1346の中身を見るときに大事なのは、「日経225に連動するETFだから分散されていて無難」と雑に理解しないことだ。実際には、値がさ株の影響が大きい価格平均指数に連動するため、上位銘柄と業種の偏りにはかなり特徴が出る。この記事では、1346が何を持ち、どう読むべきかを整理する。
1346の中身は「日本株に広く薄く」ではなく、「日経平均のルールに沿って、電気機器と値がさ株の影響を強く受ける日本株ETF」である。上位10銘柄で約45.4%を占めるため、見た目以上に集中度はある。
データの取得日と一次情報の確認場所
本記事のデータは2026年2月時点。組入上位銘柄と業種比率は三菱UFJアセットマネジメントの月次レポート、商品の基本情報は運用会社の商品ページ、上場ETFとしての概要は東証の銘柄詳細、指数ルールは日経平均の算出要領・構成銘柄選定基準で確認できる。
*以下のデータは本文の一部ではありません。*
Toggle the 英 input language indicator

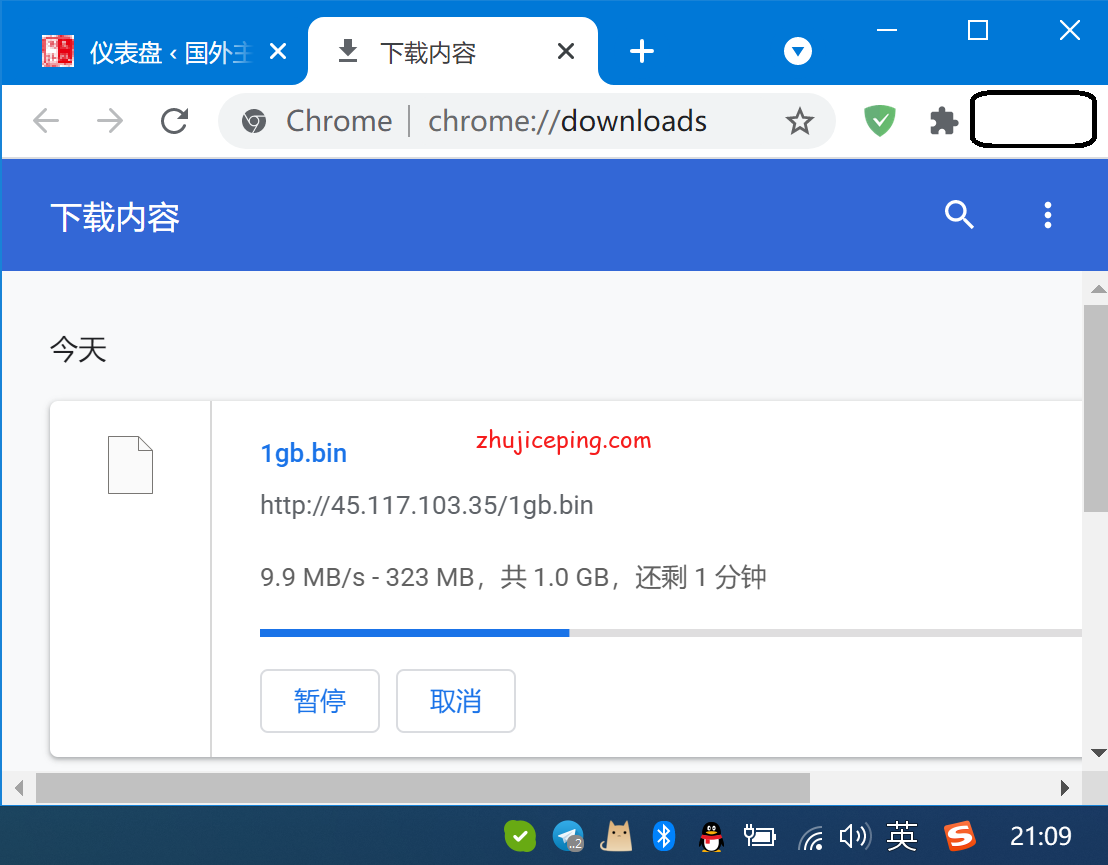[x=901, y=836]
この記事の役割は、その断面データをどう読むかを整理することであって、毎日数字を追いかけることではない。
確認の順番も決めておくと迷わない。まず運用会社の商品ページでファンド概要と月次レポートへの導線を見る。次に東証のETF銘柄詳細ページで売買単位、分配頻度、NISA対象などの上場商品としての基本条件を見る。最後に日経平均の算出要領と構成銘柄選定基準で、なぜこういう顔ぶれになるのかを確認する。この順番なら、「何を持っているか」と「なぜそうなるか」がつながる。
1346を見るときの注意点は、TOPIX連動ETFの感覚をそのまま持ち込まないことだ。日経平均は時価総額加重ではなく価格平均指数なので、株価水準の高い銘柄の影響が相対的に大きくなる。そのため、同じ「日本株ETF」でも、TOPIX系より組入の見え方がかなり違う。自分が欲しいのが「日本株市場全体」なのか、「日経平均という代表指数の値動き」なのかで、読み方の前提が変わる。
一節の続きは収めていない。